Looking at this week’s readings and the scholars they draw upon, I’ve seen lots of familiar names—some I expected and some that surprised me. Bitzer, Burke, and Bakhtin were no surprise, as they figure so heavily into what we do in rhet/comp. Even Halliday has a connection to linguistics. But two names I didn’t expect to see in relation to genre and community were Kuhn and Rorty. Evoking Kuhn in relation to community makes sense because his Structure of Scientific Revolutions is a sociological/social psychological study of the scientific community; implicit within that work are scientific genres, as uniform methods of reporting experimental results are part of the initial construction of a scientific paradigm. Kuhn ultimately concludes that scientific epistemology is inherently social, despite its pervasive claim to truth—a “truth” we see in scientific views of writing as just a means of transmitting results, not inflected with ideology at all. Rorty attempts to take up Kuhn and expand him to all discursive communities, and I think actually falls short by suggesting that abnormal discourse acts in ignorance of or willingly flouts genre conventions. And maybe Rorty is being misrepresented here in Trimbur, but that doesn’t align with my understanding of Kuhn. While “revolutionary” scientists are trying to change fundamental beliefs about the universe, they keep some consistency with conventions so experiments can be replicated or they work under some of the same procedures and assumptions as the rest of science—a far cry from abandoning the conventions of a community completely.

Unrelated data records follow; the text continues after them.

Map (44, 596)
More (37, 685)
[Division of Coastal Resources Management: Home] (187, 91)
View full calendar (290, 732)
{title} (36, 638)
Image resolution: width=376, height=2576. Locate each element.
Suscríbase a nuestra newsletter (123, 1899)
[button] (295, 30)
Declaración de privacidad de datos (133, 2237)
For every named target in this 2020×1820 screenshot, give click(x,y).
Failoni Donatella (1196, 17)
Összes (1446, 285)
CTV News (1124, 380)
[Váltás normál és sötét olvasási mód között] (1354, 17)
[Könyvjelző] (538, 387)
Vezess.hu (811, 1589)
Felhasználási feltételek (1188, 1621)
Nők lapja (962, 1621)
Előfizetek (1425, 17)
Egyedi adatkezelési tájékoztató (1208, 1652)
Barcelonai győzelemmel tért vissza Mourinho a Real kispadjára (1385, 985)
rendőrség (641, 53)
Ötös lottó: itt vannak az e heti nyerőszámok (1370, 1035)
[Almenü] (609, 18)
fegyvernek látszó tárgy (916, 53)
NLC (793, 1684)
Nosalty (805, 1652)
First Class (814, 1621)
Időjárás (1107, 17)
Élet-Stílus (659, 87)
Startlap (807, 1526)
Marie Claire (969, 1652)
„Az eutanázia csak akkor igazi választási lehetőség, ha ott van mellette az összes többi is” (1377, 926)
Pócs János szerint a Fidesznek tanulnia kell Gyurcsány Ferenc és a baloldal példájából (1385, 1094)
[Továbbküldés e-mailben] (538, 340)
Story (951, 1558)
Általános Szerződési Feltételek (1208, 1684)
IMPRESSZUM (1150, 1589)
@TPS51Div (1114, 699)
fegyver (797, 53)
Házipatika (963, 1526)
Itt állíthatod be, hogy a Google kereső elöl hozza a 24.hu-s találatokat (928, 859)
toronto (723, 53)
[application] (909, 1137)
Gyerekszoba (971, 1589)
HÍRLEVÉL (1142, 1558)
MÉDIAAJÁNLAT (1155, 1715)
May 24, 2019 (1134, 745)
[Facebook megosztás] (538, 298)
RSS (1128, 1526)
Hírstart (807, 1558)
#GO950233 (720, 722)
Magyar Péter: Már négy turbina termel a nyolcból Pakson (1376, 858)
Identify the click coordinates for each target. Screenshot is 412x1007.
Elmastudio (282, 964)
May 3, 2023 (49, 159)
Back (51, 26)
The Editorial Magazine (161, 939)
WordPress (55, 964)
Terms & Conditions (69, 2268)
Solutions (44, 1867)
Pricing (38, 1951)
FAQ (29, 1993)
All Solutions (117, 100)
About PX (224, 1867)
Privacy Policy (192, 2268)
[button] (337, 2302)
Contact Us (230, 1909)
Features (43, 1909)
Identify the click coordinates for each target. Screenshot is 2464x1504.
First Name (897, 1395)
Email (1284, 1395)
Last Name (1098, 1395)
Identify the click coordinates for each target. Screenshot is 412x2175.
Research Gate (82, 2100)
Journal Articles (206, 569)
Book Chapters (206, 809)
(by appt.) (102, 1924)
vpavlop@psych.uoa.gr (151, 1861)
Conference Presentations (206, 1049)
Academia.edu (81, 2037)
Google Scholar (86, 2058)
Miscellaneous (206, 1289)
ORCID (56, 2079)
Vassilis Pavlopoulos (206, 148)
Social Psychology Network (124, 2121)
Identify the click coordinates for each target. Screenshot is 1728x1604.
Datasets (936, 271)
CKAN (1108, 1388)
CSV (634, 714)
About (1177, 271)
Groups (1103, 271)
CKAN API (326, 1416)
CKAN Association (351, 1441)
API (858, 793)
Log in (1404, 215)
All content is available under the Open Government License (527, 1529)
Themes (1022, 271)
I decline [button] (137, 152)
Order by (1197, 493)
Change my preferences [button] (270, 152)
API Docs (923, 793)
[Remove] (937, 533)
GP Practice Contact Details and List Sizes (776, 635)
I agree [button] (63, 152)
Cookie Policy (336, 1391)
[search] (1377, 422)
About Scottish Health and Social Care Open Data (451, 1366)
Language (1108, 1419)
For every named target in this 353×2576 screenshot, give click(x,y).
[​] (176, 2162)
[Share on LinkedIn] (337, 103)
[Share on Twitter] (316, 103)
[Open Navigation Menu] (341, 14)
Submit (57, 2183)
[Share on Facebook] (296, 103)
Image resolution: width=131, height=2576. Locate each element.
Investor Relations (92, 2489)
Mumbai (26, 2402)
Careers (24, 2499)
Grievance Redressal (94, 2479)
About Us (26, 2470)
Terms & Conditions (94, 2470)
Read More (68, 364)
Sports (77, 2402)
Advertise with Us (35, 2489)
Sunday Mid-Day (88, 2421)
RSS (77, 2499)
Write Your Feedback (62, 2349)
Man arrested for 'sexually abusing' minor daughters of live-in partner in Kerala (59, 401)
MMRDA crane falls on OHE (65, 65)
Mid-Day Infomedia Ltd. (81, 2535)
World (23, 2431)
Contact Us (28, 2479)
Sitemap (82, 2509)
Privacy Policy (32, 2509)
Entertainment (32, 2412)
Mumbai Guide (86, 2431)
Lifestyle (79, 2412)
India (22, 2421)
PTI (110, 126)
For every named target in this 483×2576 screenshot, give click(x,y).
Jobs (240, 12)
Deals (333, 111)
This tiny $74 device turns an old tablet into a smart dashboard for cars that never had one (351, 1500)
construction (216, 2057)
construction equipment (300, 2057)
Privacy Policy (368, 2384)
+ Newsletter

What I’m getting at here is that even in scientific revolutions—a space of active rhetorical dissensus that generates new consensus—there must remain some underlying consensus among the participants of a group. There remains in that social system an element of stability, and there will inevitably be excluded discourses. Given that, I’m not sure if I follow Trimbur’s idea that consensus should be considered unattainable. Kuhnian epistemology calls for periods of de-stabilized discourse, but ultimately a balance is restored. In science, its fairly easy to see how “abnormal” discourses are suppressed because empirical evidence doesn’t support the Othered discourse; its obviously not as easy to reach stability when we are dealing with people and different ways of speaking/writing/knowing, but embracing dissensus in the name of an unattainable consensus seems just as utopian as the consensus Trimbur proposes. So, I guess ultimately I’m coming down on the side of collaborative learning that is indeed collaborative. Introducing students to a discourse community—whether the Academy or the realm of writing as a whole—providing some guidelines or genre conventions, or even the notion of genre itself, and tasking students with working through these discourses together; both with each other and with the teacher.